De suerte que la protección del Estado contra los violentos, si era necesaria hace tres o cuatro siglos, no lo es ya hoy. Ahora es más bien lo contrario lo que es cierto: la acción del gobierno con sus medios crueles de coerción, retratados sobre el estado de nuestra civilización, tales como las prisiones, los presidios, la pena de muerte, concurre a la barbarie mucho más que a su pulimento y, por consiguiente, aumenta el número de los violentos.
Se nos repite continuamente que sin el Estado no habríamos tenido ni religión, ni educación, ni industria, ni comercio, ni vías de comunicación, ni otras instituciones sociales, no habríamos podido organizar las instituciones que nos son necesarias a todos.

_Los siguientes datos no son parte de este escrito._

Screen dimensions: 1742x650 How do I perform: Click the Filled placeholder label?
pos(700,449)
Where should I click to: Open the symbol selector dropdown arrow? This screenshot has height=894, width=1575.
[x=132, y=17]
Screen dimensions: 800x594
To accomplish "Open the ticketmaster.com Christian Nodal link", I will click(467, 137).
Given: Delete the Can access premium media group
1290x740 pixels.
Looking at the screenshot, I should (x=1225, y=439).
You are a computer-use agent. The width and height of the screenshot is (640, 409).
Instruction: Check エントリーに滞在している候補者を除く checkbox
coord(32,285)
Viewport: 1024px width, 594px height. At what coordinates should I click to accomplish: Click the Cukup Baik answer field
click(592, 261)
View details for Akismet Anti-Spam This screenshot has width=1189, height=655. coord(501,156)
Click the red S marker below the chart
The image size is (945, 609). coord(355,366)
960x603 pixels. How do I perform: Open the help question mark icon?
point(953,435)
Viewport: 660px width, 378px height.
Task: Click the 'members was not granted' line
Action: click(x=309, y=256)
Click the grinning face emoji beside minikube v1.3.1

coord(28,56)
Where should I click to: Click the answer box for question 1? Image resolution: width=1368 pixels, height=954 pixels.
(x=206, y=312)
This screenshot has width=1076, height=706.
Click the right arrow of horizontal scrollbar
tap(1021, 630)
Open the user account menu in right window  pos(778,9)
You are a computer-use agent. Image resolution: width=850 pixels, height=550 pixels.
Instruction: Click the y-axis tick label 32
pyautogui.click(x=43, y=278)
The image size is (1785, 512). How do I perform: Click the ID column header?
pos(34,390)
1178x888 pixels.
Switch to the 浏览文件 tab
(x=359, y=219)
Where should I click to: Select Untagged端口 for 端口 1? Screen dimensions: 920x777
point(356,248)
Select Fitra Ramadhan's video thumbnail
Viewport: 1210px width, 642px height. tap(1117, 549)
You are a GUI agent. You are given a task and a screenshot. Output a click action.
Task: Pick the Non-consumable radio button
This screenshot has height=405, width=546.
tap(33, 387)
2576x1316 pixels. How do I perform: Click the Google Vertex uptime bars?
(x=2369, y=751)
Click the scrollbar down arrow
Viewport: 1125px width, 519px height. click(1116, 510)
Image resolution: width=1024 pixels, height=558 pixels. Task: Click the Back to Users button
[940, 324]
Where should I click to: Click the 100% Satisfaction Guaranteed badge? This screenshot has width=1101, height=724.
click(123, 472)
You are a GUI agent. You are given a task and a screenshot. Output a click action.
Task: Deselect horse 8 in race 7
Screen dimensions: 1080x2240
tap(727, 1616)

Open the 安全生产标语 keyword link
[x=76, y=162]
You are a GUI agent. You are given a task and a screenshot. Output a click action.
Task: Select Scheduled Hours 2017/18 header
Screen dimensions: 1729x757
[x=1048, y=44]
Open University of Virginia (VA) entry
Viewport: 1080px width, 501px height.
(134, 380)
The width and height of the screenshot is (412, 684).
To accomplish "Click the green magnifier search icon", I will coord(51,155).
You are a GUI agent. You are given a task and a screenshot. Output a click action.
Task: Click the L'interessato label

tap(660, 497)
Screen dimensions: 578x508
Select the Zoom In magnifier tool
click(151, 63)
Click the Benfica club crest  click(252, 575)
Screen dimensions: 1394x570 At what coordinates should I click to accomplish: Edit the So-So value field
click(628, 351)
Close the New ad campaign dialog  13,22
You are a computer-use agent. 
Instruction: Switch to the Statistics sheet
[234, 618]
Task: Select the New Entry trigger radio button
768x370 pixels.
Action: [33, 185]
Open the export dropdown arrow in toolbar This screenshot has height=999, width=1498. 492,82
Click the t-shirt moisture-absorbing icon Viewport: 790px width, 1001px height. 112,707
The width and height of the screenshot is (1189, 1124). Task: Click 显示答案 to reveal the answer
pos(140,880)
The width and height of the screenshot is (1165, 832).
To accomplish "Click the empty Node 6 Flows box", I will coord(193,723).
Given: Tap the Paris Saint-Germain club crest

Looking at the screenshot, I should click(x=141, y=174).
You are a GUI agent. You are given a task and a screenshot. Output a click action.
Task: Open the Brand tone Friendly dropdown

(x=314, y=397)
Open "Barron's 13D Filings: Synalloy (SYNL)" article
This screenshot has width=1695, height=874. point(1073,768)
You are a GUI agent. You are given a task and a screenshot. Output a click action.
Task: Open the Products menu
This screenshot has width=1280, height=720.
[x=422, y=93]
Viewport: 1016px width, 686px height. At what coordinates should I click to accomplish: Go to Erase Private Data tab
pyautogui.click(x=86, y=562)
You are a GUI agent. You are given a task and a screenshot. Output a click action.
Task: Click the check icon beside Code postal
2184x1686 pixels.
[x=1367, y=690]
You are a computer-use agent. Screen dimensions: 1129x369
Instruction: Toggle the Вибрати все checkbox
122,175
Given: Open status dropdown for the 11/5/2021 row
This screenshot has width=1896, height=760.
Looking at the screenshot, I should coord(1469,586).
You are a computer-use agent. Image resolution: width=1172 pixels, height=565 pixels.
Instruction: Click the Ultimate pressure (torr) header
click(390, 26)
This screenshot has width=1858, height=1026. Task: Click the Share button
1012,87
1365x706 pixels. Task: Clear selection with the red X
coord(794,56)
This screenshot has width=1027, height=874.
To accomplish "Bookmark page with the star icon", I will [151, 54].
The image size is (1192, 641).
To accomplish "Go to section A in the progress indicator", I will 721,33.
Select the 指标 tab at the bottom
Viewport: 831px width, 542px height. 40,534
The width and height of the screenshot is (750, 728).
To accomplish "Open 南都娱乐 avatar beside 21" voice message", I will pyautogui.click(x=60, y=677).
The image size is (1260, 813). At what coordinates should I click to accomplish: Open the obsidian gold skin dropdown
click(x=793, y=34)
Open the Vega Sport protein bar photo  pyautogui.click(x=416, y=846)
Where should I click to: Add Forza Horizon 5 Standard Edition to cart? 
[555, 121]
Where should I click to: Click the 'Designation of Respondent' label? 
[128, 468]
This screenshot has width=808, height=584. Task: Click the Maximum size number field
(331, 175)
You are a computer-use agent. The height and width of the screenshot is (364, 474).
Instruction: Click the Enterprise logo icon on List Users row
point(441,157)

Las vías de comunicación tan ampliamente desarrolladas y el cambio de las ideas han hecho que, para la formación de las sociedades, de las corporaciones, de los congresos, de las instituciones económicas y políticas, los hombres de nuestro tiempo no solamente pueden pasarse sin los gobiernos, sino que las más de las veces son incomodados por el Estado, que les impide más bien que les ayuda en la realización de sus proyectos.
Desde el fin del siglo XVIII, casi cada paso hacia adelante de la humanidad, en lugar de ser estimulado, ha sido entorpecido por los gobiernos. Esto pasó cuando logramos la supresión de los castigos corporales, de la tortura, de la esclavitud, así como al establecimiento de la libertad de Prensa y de la libertad de reunión. No solamente el gobierno no ayuda, sino que se opone a todo movimiento que podría conducir a nuevas formas de vida.
Sin embargo sabemos muy bien que todos los pueblos del Mundo exaltan los principios de la libertad y de la fraternidad. No han de defenderse, pues, los unos contra los otros. Mas, si se habla de los bárbaros, la milésima parte de las tropas en este momento bajo las armas, bastaría para tenerlos a raya. Vemos, pues, justamente lo contrario de lo que se nos dice.